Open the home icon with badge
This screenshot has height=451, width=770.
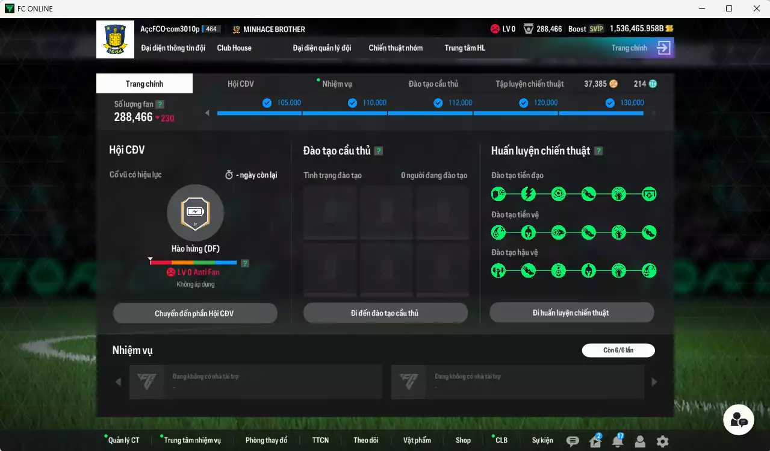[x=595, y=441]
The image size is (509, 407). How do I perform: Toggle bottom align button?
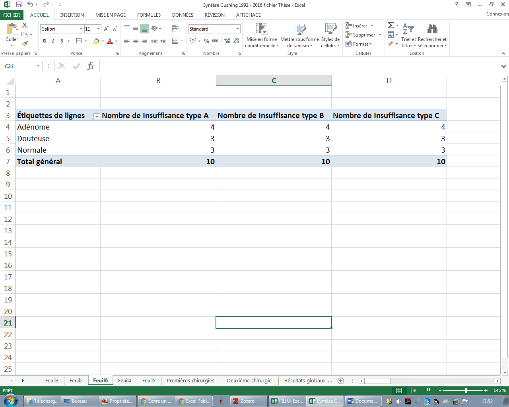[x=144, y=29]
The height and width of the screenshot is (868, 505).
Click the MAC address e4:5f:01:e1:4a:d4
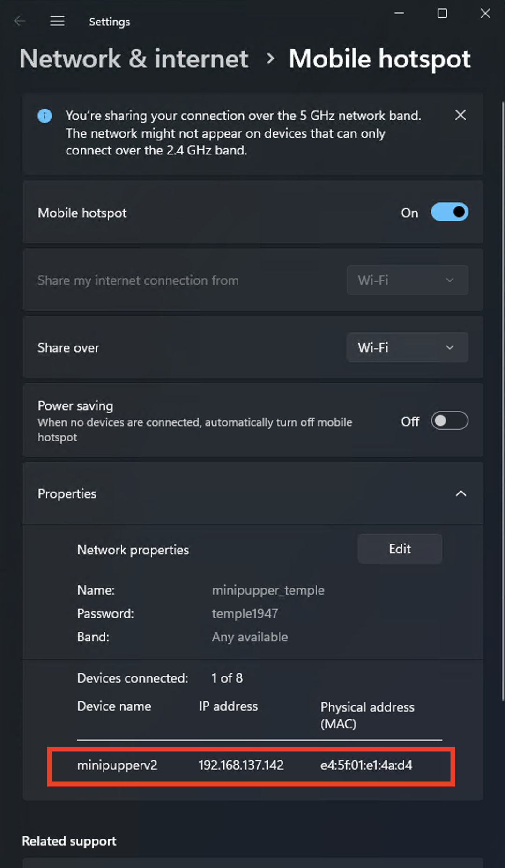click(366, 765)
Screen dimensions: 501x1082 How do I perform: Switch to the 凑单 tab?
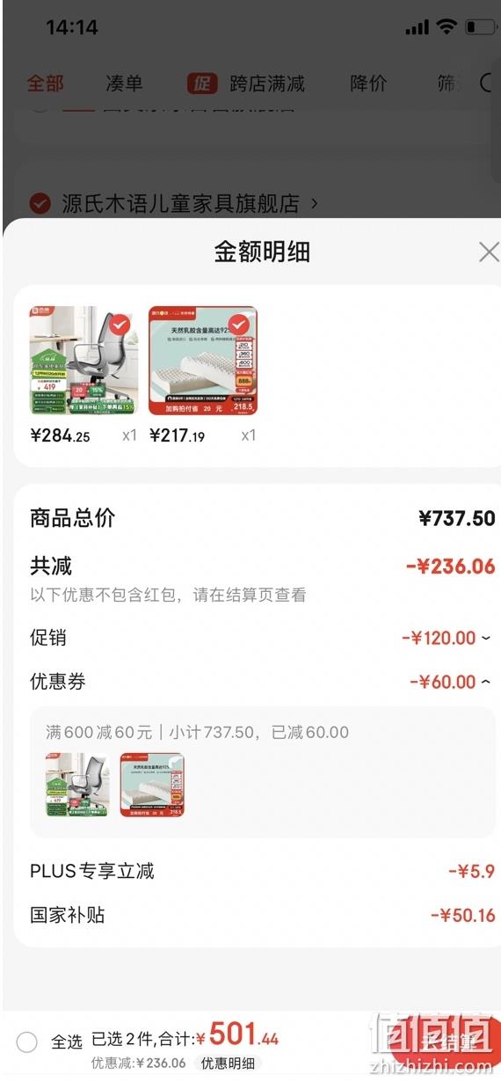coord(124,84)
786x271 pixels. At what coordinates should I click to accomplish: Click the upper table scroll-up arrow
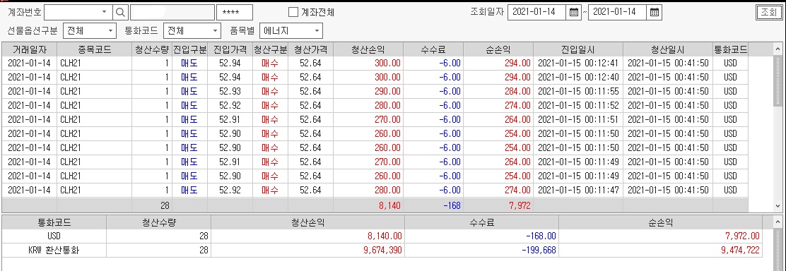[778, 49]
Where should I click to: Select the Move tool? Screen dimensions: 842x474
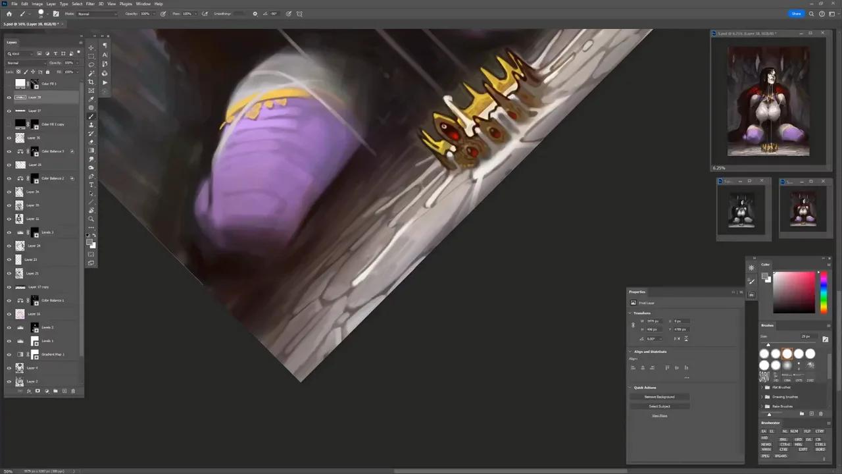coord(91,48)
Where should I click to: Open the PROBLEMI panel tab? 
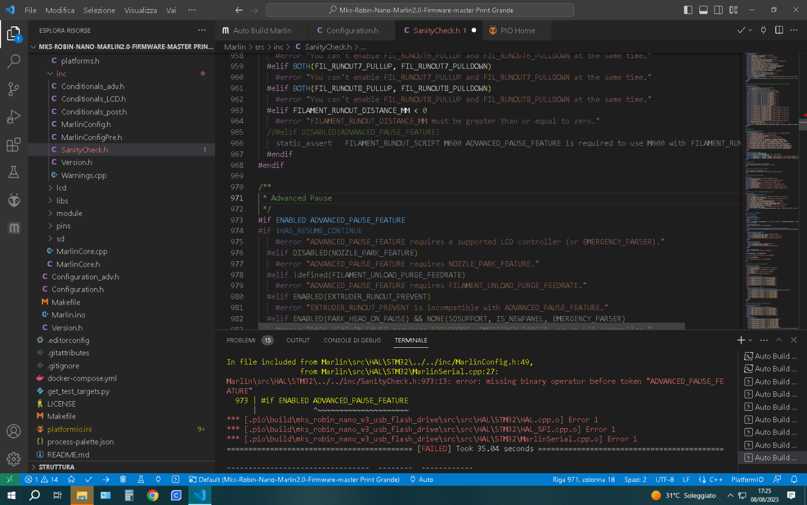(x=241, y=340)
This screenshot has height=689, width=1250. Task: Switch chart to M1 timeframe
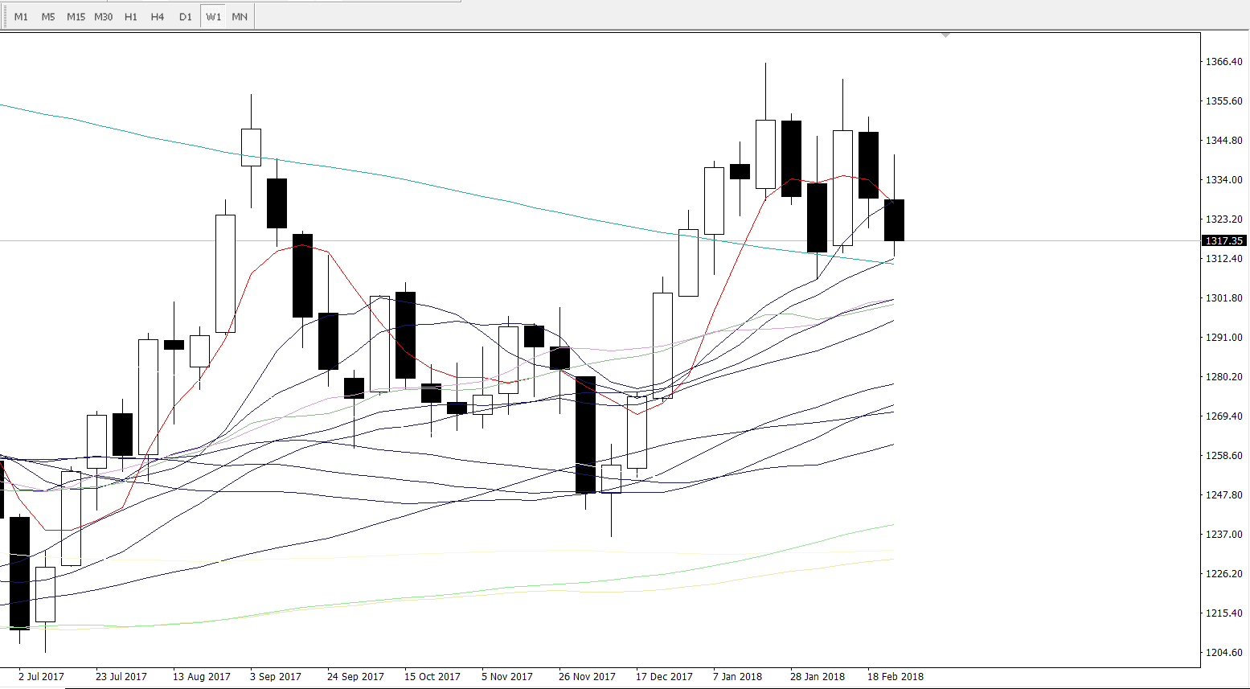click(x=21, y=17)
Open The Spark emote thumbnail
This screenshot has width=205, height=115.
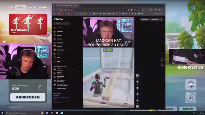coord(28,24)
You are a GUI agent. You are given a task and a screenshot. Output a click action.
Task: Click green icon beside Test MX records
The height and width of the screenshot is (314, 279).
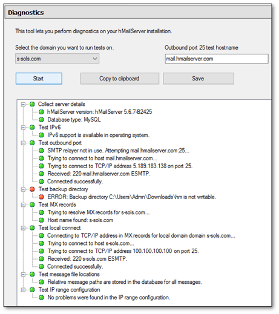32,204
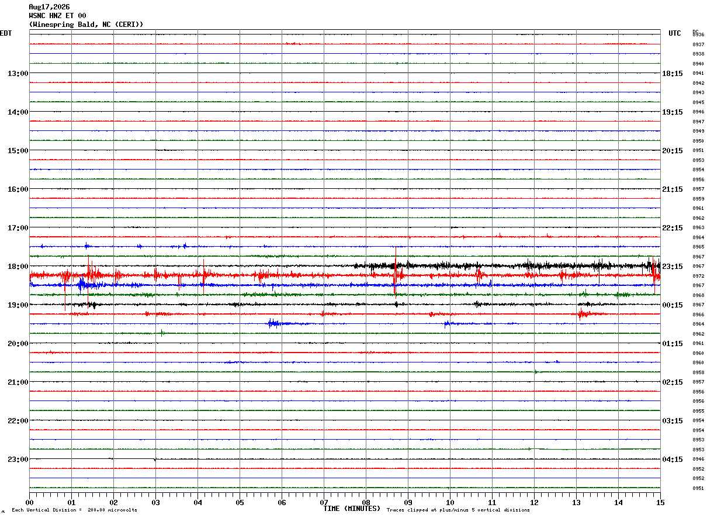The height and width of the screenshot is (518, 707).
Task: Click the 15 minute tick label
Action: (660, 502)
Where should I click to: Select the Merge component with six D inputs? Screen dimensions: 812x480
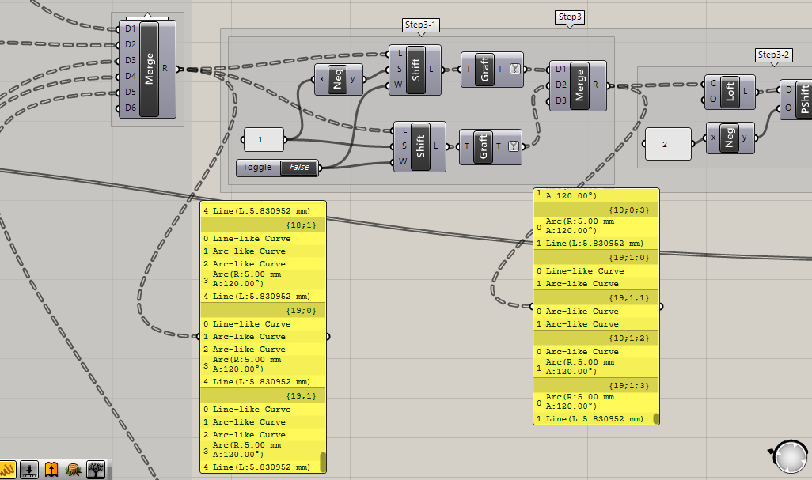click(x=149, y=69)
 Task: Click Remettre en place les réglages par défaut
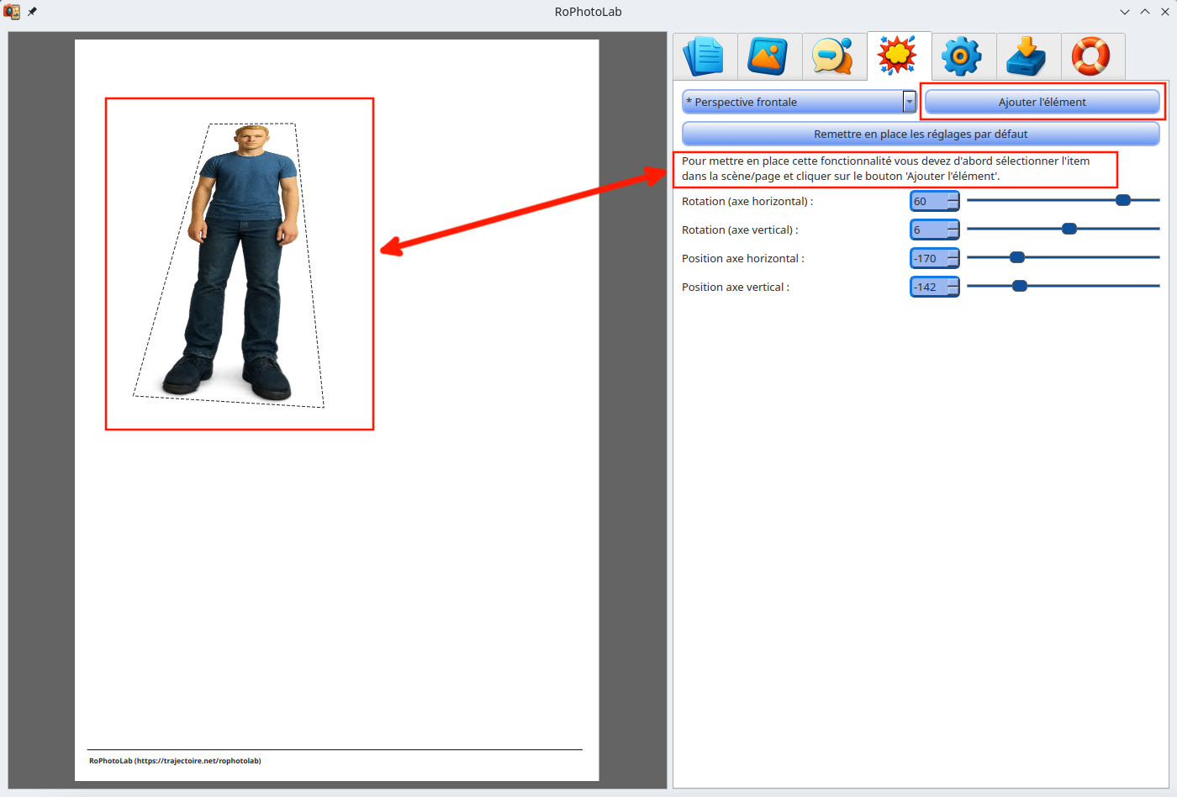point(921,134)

--*--

Copy the listing above word for word, leaving out the pictures.

Answer to this problem:
Open the home icon with badge
This screenshot has height=451, width=770.
[x=595, y=441]
The image size is (509, 407). How do I perform: Toggle bottom align button?
[x=144, y=29]
The height and width of the screenshot is (868, 505).
Click the MAC address e4:5f:01:e1:4a:d4
click(366, 765)
Screen dimensions: 501x1082 How do I perform: Switch to the 凑单 tab?
coord(124,84)
786x271 pixels. At what coordinates should I click to accomplish: Click the upper table scroll-up arrow
[778, 49]
Where should I click to: Select the Move tool? Screen dimensions: 842x474
coord(91,48)
Where should I click to: Open the PROBLEMI panel tab? 
(x=241, y=340)
This screenshot has height=689, width=1250. Task: Switch chart to M1 timeframe
click(x=21, y=17)
Open The Spark emote thumbnail
This screenshot has width=205, height=115.
coord(28,24)
You are a GUI agent. You are given a task and a screenshot. Output a click action.
Task: Click green icon beside Test MX records
The height and width of the screenshot is (314, 279).
32,204
The height and width of the screenshot is (518, 707).
Task: Click the 15 minute tick label
Action: (660, 502)
Where should I click to: Select the Merge component with six D inputs? Screen dimensions: 812x480
click(x=149, y=69)
 Task: Click Remettre en place les réglages par défaut
point(921,134)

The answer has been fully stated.